Although the market for biotech IPOs is opening, capital constraints remain a key issue for biotech companies. Recent years have proven difficult with limited access to financing, and venture capital in particular has been virtually non-existent. Biotech companies with limited resources have focused on core development activities.
This has resulted in delayed development of pipeline products and is likely to have a future impact on the availability of new drugs for licensing and acquisition by big pharma. One of the consequences is that big pharma cannot rely on biotechnology companies to be the sole source of new products to keep their portfolio's stocked. They will have to continue to invest in their own R&D, however inefficient this may be. However, the trend of big pharma is to outsource and divest R&D as evidenced by the recent layoffs at AstraZeneca and GSK, and the loss of R&D facilities post-merger at Wyeth/Pfizer. The current strategy of big pharma is only likely to exacerbate their pipeline shortages in the face of the generic cliff many companies are facing.
Additionally, as reported earlier this week in the FT, the benefit to pharmaceutical companies of investing in their own R&D is that early stage development is cheap compared to the high cost of buying developed research. Late stage products come at a price premium reflecting their lower risk.
An example of this is the $1.2B licensing and development deal that AstraZeneca did last week with Rigel Pharmaceuticals (Nasdaq: RIGL) for their rheumatoid arthritis drug, fostamatinib disodium (R788). The Pharma Strategy Blog has further insight on this.
Big pharma cannot rely on outsourcing and biotech for all their new drug development and need to invest in their own R&D.
An emerging French biotech company, AB Science has plans for an IPO on the Paris based Euronext exchange. The company is reported to be seeking €50 million. What makes AB Science interesting is not only that it has a tyrosine kinase inhibitor that has particular promise in pancreatic cancer, but the company has grand designs to follow the growth strategy of biotech companies such as Genentech, Celgene and Biogen Idec.
In the initial company filing with the French Autorité des Marchés Financiers (AMF), the stated corporate strategy is to become a “fully integrated pharmaceutical company (FIPCO)” in order to preserve as much of the potentlal value of the drugs in the pipeline. Very few biotech companies have been able to succeed with this busienss model, so it will be interesting to see if AB Science makes it.
The CEO of AB Science, Alain Moussy provided insight on his plans for the company in the interview he did last year with Sally Church of the Pharma Strategy Blog.

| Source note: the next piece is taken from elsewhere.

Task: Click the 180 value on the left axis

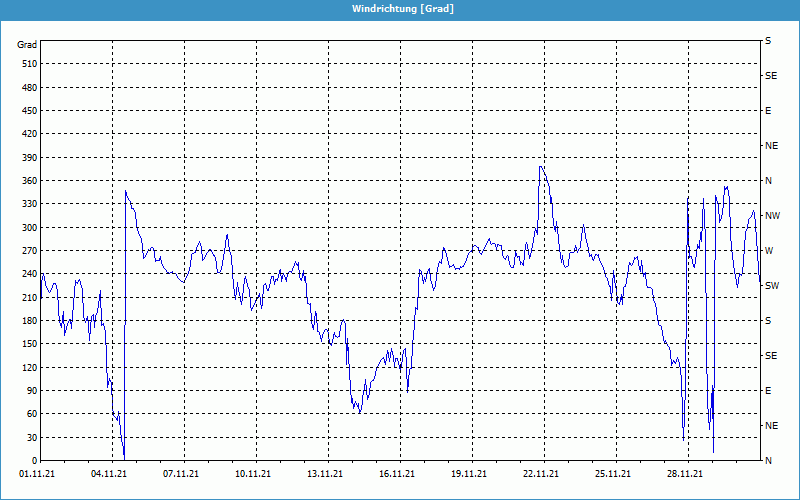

In the interview he states why AB Science has not pursued alliances or partnerships with large pharma companies:
“Biotechs are owned by venture capitalists, who have a 5 to 7 year cycle to make money, but the cycle of drug development is 10-12 years, so in the middle of the cycle they have to sell where the risk is not too high. Typically, venture capitalists do not care whether the product ends up being approved or not. Most biotechs end up following this strategy because they are owned by VC firms. AB Science is owned by entrepreneurs, and we have chosen to dedicate our life to developing products that make a difference. We have to stay independent, because if we try to make money in the middle of the drug development cycle, then we will just select drugs that we can sell to a big pharma, and this is not what we want. What we want is stability for the long-term to have time to take the necessary risks to make the right products.”

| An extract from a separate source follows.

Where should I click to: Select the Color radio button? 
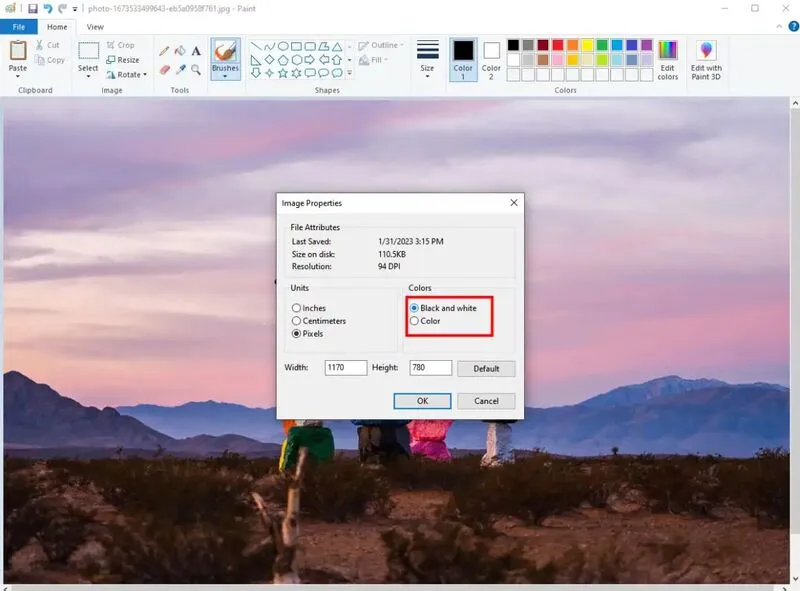415,321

AB Science is a company to watch, not only because the CEO has a passion for wanting to make a difference to the lives of patients, but their business model is different from many other biotech companies who instead have adopted a licensing and shared risk approach with major pharma companies.
Ultimately, AB Science’s success will rest on clinical data and in particular the phase 3 clinical trial results for mastinib in pancreatic cancer. Recruitment is set to end in this study in mid-2010 with results in 2011.